The disc 10 advantageously comprises one, or preferably several, energy absorbing elements 60 such as tie rods, elastic rods, springs, etc. FIGS. 1a and 1b allow to see the effect of such absorbing elements. Under impulse or under the effect of a release of energy, the absorbers, initially at rest, are stressed and, in addition to the surface 40, absorb another proportion of the emitted energy. In the schematic example illustrated, the absorbent elements 60 are positioned between the radial arms 30 and the surface 40 and are stressed as the latter deploys.

One or more circumferential reinforcing elements 50 may be added to the radial arms in order to increase the rigidity of the whole. In the schematic example illustrated in FIGS. 1a and 1b, use is made of a flat annulus attached to the radial arms 30 and extending axially inwardly towards the rim flange 21. The width or thickness of the element 50 and its orientation substantially perpendicular to the energy absorption surface 40 give it a rigidity which combines with that generated by the arms 30. The elements that contribute to the rigidity 30 and 50 are advantageously designed in such a way that the disc 10 can absorb the maximum amount of energy in the instances that have the highest probability of occurring.
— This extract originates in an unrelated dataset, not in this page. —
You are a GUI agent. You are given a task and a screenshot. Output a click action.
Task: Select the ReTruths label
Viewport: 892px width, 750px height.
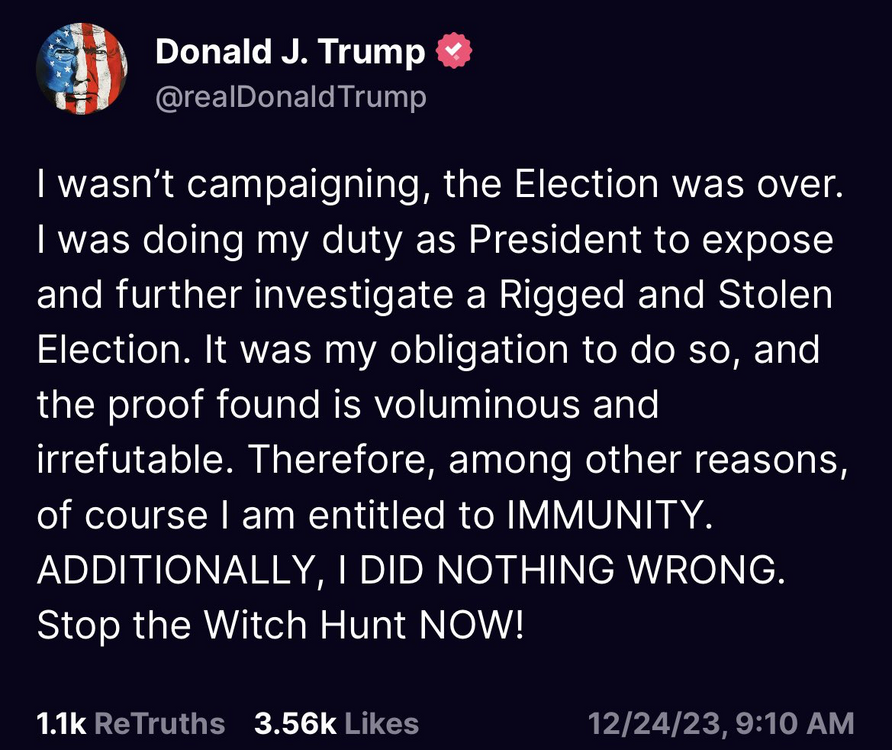point(165,723)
FIGS. 2a to 2d illustrate exemplary embodiments of an interface disc according to the invention. The central attachment element 70 is designed for attachment using the wheel nuts. The energy absorption surface 40 is provided in direct continuation of the element 70. In the example of FIG. 2a, an outer circumferential reinforcing element 51 is provided in the external region of the surface 40. In that of FIG. 2b, the circumferential reinforcing element 52 is positioned radially towards the inside, close to the rim flange region. In the example of FIG. 2c, two reinforcing elements are provided, one of them, 52, radially towards the inside and the other, 51, radially towards the outside. In these examples, the circumferential reinforcing element adopts the form of an annular bulge extending between the radial arms 30 along the surface 40. This widened portion gives the regions of interface with the surface 40 local rigidity. In the example of FIG. 2d, the element 50 is similar to that of the example of FIGS. 1a and 1b. It also comprises an end fold 53 allowing it to fit into the rim flange. In these various examples, the relative positions, number, shape and other features of the various circumferential reinforcing elements can vary. In the various FIGS. 2a to 2d the view shown is a section chosen to fall at an angular position between the radial arms 30 which are therefore not visible in these figures.
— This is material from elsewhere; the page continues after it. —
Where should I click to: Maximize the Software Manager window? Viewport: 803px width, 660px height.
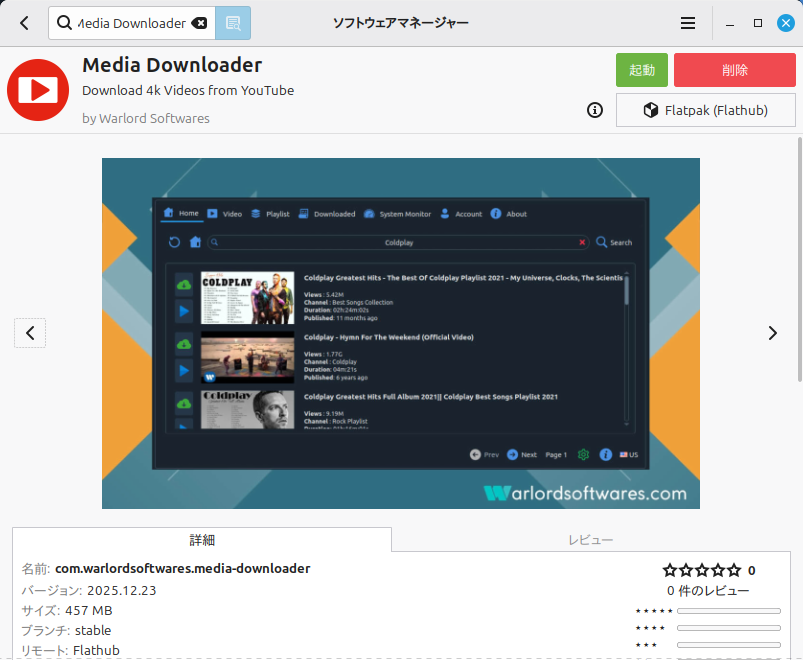click(757, 23)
The section in FIG. 3a is taken at an angular position which shows one of the radial arms 30. These radial arms are provided in the continuation of the attachment element 70. As illustrated, the arms 30 collaborate with an inner circumferential reinforcing element 52.

The example of FIG. 3b shows another type of inner circumferential reinforcing element 52 that collaborates both with the rim flange 21 and with the internal portion of the wheel 20.

In the embodiment of FIG. 3c, the functions of the circumferential reinforcing element 50 and the energy absorbing element 60 have been combined into a single element 52 attached, on the one hand, radially on the inside of the surface 40 and also collaborating with the rim flange 21.

FIG. 4 shows, in addition to a transverse view as in the other figures, a head-on view of a disc showing a portion of the radial arms 30.